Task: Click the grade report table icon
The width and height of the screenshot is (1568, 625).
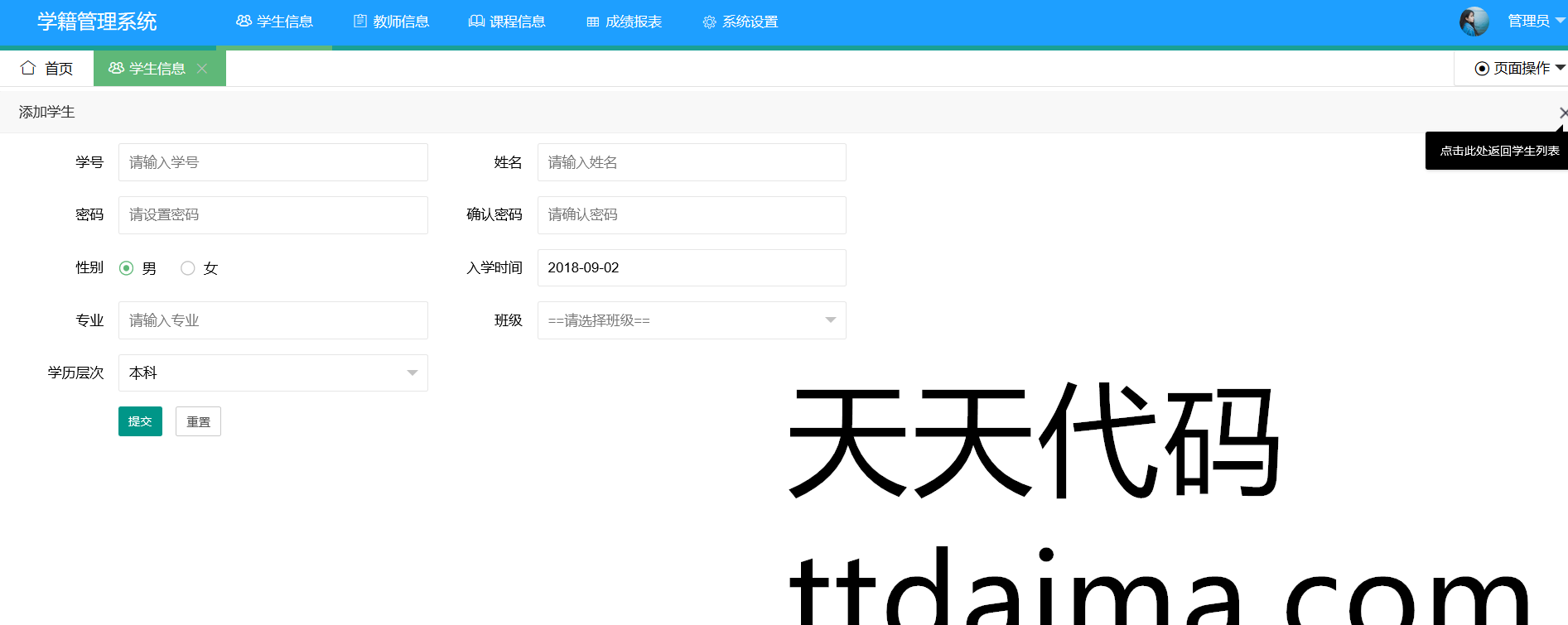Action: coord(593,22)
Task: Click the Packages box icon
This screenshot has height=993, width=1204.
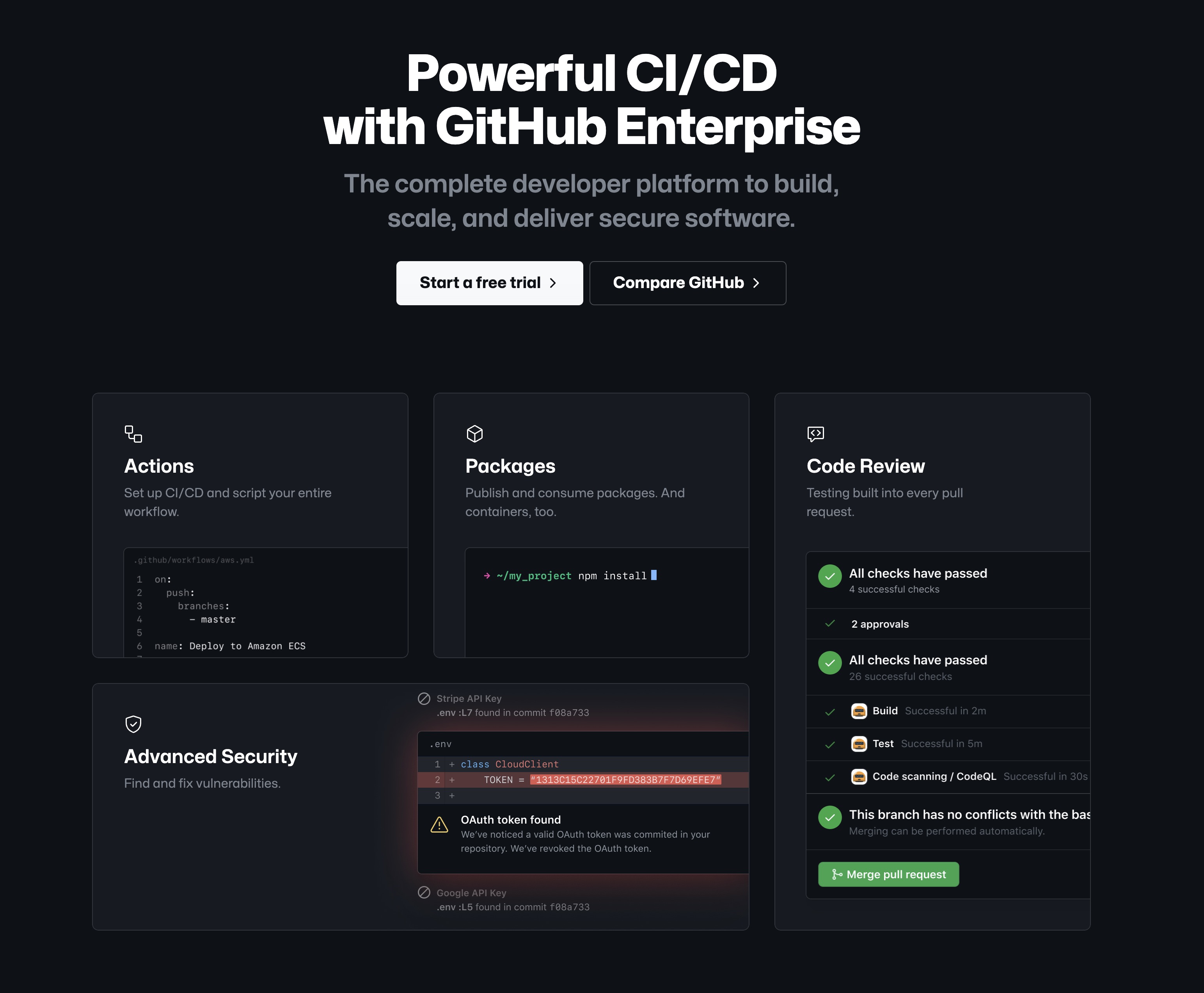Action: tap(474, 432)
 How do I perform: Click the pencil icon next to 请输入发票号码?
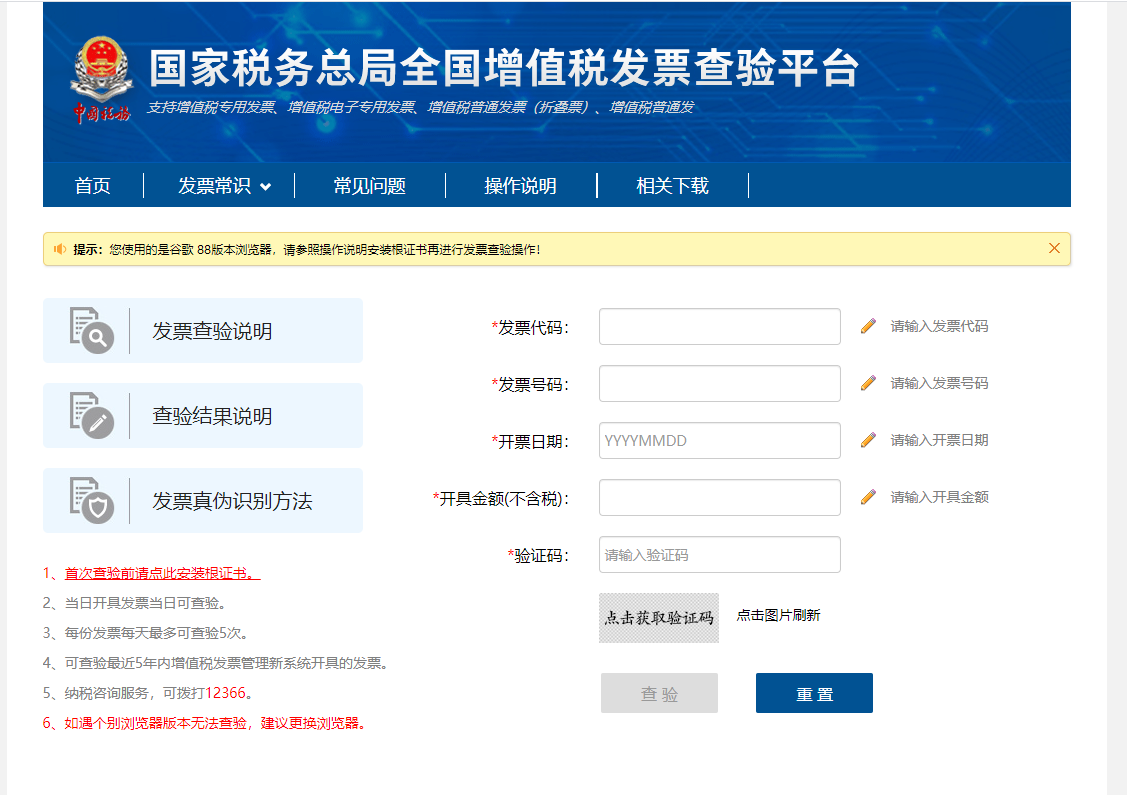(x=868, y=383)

* * *

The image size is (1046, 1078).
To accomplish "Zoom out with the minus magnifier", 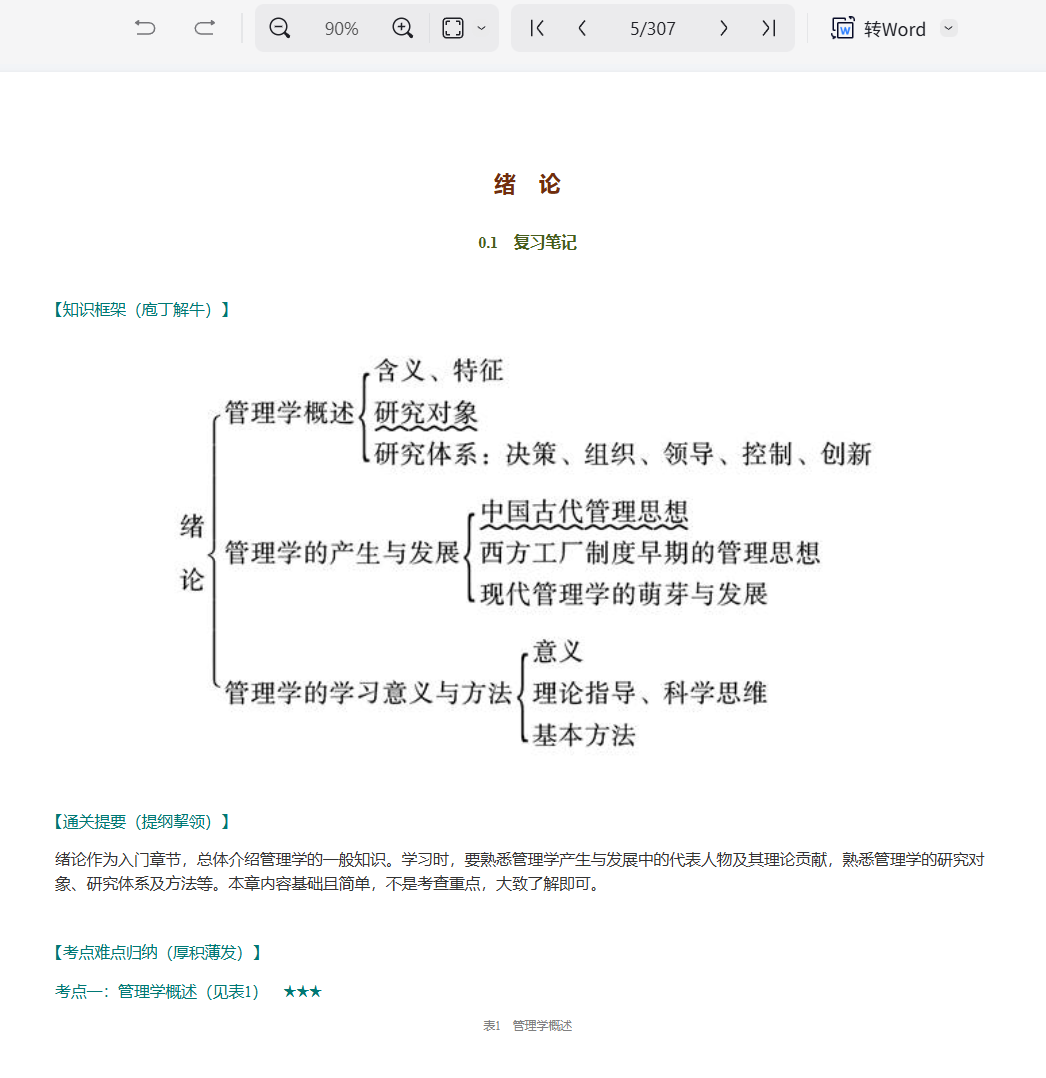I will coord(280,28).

* * *

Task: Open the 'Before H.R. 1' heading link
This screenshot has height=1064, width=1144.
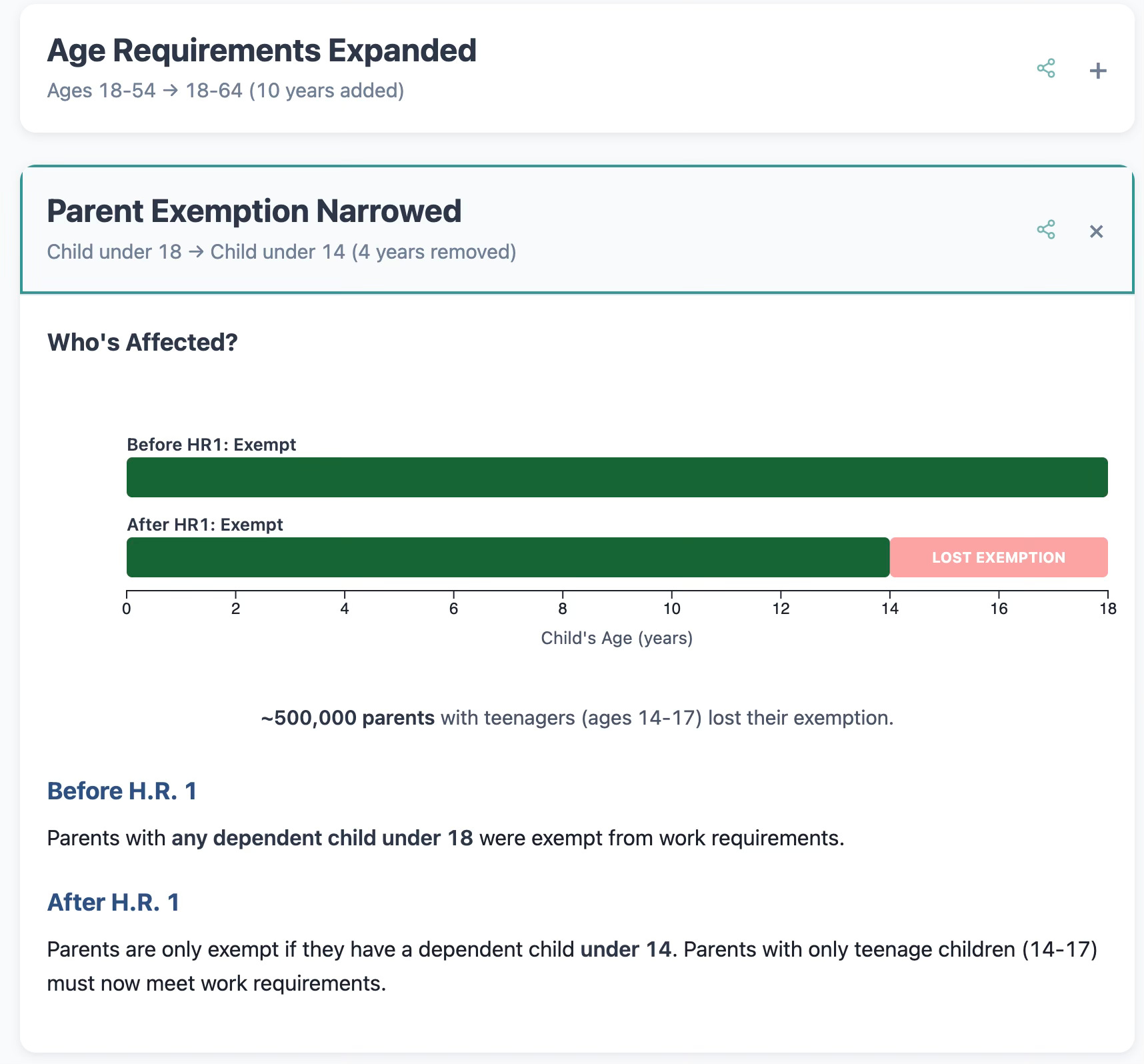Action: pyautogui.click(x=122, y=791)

__Problem requirements__. Find every line in the records that uses the string "Task", then copy it.

__Output for this exercise__.
Task: Click the grade report table icon
Task: Click the Packages box icon
Task: Open the 'Before H.R. 1' heading link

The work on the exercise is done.